• _TO DO_
All lines in the entries below that hold "link" make up the answer.

• _DATA SUPPLIED_
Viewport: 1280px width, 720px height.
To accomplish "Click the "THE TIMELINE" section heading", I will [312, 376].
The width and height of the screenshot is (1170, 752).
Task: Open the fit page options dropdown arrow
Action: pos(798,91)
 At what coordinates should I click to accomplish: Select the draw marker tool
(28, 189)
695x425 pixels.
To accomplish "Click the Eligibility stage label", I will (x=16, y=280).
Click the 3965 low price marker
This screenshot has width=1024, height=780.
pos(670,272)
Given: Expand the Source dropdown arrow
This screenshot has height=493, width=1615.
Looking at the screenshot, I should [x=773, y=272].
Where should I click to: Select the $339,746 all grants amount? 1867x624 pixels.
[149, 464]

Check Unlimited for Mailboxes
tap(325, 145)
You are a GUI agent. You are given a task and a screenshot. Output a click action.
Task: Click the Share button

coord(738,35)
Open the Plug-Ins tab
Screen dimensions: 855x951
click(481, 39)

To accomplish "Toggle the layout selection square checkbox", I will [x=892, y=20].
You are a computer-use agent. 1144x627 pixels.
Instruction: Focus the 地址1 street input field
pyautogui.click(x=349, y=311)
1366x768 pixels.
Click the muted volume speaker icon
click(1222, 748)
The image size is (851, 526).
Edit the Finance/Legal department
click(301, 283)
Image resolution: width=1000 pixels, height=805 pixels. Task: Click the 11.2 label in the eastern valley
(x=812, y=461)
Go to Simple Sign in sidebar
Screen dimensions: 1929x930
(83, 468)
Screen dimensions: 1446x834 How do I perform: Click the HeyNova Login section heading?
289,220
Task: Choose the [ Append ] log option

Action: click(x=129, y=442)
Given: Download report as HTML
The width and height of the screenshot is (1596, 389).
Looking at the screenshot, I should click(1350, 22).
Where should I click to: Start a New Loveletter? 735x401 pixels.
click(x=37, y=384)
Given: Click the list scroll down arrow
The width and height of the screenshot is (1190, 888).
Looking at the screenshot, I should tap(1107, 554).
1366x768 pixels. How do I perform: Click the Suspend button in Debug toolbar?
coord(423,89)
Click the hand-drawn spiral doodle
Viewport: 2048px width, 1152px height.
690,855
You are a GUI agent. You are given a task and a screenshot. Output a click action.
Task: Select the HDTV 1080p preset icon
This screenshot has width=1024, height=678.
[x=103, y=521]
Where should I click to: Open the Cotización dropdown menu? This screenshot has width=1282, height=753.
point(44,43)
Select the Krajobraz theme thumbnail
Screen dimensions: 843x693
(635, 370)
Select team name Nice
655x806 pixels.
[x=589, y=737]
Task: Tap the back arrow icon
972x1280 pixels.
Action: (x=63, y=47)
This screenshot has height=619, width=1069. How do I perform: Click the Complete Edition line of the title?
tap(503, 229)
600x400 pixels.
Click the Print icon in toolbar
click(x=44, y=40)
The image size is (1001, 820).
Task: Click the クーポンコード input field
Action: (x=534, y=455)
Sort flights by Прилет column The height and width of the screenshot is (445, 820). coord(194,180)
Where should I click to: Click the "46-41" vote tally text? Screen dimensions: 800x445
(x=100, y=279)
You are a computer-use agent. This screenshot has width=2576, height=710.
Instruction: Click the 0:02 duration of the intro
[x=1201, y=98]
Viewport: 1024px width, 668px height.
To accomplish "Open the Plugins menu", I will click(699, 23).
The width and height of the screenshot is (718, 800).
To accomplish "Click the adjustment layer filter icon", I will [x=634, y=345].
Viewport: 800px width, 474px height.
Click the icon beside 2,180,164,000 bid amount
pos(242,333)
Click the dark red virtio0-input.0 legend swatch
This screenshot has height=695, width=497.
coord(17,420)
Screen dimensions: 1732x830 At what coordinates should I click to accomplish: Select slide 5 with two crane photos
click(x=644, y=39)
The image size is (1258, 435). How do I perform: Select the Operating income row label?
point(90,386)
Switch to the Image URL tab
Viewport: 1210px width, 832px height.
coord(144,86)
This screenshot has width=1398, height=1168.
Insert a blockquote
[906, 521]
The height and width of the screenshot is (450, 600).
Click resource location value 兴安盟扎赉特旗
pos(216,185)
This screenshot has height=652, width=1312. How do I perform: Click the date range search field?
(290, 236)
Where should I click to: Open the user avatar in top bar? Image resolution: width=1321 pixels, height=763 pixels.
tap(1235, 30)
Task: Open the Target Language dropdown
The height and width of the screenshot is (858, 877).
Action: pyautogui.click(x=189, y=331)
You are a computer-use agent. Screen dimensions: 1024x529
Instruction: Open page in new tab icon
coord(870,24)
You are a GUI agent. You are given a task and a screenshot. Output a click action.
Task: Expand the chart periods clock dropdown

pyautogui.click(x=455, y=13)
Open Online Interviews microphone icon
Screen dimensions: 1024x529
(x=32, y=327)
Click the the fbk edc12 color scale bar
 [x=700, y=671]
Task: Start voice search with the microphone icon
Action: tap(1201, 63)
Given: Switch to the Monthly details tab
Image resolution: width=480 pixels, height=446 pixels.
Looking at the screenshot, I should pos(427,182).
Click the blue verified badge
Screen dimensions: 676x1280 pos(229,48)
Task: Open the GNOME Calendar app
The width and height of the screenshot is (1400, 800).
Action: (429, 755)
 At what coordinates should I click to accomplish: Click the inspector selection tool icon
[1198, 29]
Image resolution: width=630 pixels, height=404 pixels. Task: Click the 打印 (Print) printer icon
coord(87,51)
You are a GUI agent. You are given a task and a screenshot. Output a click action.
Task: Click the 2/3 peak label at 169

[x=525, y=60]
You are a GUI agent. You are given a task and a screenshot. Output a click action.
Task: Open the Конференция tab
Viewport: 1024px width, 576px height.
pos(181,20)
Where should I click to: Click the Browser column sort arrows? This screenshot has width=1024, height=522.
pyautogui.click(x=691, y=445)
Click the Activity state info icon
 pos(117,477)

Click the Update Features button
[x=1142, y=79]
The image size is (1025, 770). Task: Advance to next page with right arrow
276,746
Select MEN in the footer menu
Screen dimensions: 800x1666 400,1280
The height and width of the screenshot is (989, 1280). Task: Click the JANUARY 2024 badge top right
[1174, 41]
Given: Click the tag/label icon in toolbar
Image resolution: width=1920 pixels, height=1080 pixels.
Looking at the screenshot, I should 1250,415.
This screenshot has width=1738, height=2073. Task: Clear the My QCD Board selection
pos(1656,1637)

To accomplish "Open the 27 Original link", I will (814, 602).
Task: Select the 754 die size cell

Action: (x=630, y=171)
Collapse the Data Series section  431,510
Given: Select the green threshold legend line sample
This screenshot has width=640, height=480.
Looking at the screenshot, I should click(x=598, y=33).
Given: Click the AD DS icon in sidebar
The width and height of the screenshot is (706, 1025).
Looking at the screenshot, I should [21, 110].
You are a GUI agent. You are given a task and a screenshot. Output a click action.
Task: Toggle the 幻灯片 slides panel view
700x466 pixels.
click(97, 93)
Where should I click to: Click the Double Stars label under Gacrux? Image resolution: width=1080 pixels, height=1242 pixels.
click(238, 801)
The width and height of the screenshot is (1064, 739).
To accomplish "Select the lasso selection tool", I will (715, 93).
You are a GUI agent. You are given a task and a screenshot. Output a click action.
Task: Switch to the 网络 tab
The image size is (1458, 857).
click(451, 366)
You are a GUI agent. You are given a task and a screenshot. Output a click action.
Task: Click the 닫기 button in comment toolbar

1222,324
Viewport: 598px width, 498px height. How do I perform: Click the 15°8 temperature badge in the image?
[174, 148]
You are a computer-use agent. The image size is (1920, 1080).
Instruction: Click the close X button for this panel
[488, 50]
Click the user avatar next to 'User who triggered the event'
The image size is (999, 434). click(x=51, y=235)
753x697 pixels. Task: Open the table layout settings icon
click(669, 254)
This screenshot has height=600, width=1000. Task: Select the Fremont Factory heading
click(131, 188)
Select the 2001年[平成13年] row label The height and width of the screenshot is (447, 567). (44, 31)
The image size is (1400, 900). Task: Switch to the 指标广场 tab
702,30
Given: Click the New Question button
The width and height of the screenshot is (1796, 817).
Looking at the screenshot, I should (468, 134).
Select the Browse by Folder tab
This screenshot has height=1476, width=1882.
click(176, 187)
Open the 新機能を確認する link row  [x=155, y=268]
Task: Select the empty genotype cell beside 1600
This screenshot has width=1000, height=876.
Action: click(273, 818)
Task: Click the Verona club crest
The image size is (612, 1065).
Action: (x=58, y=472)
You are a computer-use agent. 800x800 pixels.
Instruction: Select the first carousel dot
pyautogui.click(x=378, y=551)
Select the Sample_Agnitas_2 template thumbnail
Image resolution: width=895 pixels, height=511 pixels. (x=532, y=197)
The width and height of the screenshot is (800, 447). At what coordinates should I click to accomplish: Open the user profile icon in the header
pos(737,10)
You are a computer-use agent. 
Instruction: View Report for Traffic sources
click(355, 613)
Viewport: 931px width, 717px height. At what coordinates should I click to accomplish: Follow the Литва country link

• _RESPONSE FOR THIS EXERCISE_
To accomplish "Open the 27 Original link", I will (814, 602).
Open the 新機能を確認する link row  [x=155, y=268]
Viewport: 931px width, 717px height. At what coordinates should I click to accomplish: Follow the Литва country link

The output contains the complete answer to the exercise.